PsPing: A Quick Guide to PowerShell Ping Alternatives
What PsPing is
PsPing is a command-line utility from Sysinternals (Microsoft) for measuring network performance. Unlike the standard ICMP-based ping, PsPing can measure TCP and UDP latency, bandwidth, and combination tests, and it supports more detailed timing and connection options.
Key features
- Protocols: TCP, UDP, and ICMP-style latency (via TCP connect).
- Latency tests: Measures round-trip time using TCP or UDP, including jitter and percentile statistics.
- Bandwidth tests: Measures throughput by sending a stream of data and reporting Mbps.
- Port tests: Target specific TCP or UDP ports (useful when ICMP is blocked).
- Server mode: Run as a listener to accept test connections for accurate end-to-end measurements.
- Flexible sizing and timing: Control payload size, test duration, and number of iterations.
- Windows-native: Distributed as a single executable, no install required.
Common use cases
- Measuring application-layer latency when ICMP is filtered.

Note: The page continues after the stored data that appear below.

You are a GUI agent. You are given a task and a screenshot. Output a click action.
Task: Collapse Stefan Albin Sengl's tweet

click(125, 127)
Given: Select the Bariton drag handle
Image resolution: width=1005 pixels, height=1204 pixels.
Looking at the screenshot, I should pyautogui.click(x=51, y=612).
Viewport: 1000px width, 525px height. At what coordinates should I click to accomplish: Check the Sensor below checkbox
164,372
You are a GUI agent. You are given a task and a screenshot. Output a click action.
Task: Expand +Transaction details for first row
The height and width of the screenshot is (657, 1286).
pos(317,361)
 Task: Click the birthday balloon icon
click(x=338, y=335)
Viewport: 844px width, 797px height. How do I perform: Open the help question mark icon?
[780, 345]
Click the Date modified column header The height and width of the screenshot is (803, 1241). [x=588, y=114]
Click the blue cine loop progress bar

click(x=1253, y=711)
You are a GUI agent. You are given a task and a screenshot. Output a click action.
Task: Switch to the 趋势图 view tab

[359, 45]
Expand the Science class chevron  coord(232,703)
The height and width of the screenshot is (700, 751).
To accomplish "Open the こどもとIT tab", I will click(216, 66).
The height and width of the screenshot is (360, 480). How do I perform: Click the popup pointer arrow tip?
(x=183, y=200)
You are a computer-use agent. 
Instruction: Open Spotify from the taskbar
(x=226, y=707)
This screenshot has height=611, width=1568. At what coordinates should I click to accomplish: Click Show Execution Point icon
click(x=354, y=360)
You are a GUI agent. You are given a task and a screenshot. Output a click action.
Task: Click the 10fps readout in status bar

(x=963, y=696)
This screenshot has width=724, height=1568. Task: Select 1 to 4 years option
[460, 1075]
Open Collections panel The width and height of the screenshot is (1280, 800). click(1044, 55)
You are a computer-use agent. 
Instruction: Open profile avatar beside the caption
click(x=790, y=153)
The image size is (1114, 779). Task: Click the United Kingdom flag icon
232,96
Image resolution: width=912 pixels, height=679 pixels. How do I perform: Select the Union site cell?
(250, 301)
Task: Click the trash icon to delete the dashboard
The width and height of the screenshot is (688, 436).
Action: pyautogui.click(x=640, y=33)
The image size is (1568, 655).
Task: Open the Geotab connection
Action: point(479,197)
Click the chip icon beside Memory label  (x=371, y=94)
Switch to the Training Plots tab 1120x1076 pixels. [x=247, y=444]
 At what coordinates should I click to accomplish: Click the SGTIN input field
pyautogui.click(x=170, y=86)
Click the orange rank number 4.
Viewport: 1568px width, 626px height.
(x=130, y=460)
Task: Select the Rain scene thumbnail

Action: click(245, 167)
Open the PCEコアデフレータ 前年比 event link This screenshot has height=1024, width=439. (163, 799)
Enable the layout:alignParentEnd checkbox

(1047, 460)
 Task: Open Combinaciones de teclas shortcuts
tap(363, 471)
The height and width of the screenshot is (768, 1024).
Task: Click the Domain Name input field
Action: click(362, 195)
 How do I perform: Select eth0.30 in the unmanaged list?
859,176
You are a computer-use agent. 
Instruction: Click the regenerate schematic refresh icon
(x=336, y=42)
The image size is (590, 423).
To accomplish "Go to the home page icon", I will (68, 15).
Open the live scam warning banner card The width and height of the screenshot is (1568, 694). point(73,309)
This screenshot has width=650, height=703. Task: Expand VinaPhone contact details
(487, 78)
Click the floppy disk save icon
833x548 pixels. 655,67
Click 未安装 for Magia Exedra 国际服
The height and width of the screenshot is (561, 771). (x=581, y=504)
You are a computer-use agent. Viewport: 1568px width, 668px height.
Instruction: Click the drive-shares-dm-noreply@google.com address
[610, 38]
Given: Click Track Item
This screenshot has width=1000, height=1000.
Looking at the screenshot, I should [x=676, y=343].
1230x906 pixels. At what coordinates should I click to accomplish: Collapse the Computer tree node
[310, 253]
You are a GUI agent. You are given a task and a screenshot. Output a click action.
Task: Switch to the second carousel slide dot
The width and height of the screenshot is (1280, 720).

- Verifying TCP/UDP throughput between hosts.
- Testing specific service ports (e.g., database, web) for responsiveness.
- Baseline network performance and compare changes over time.
- Troubleshooting intermittent latency and jitter.
Example commands
- TCP latency to host example.com on port 443:
Code
psping -n 10 example.com:443
- Bandwidth test (send 10 seconds of data to a server listener on port 5201):
Code
psping -b -n 10 -l 64k example.com:5201
- Run server listener on port 5201:
Code
psping -s 5201
Tips and caveats
- Use TCP/UDP tests when ICMP is blocked by firewalls—results reflect service-layer behavior but not raw ICMP.
- For accurate bandwidth tests, run a listener on the destination and ensure no other traffic competes.
- Interpret results relative to test configuration (payload size, parallel streams, test duration).
- PsPing reports can differ from tools like iperf because of protocol and implementation differences.
Resources
- Download from Microsoft Sysinternals site (search “PsPing Sysinternals”).
- Run
psping -?for full command-line options and examples.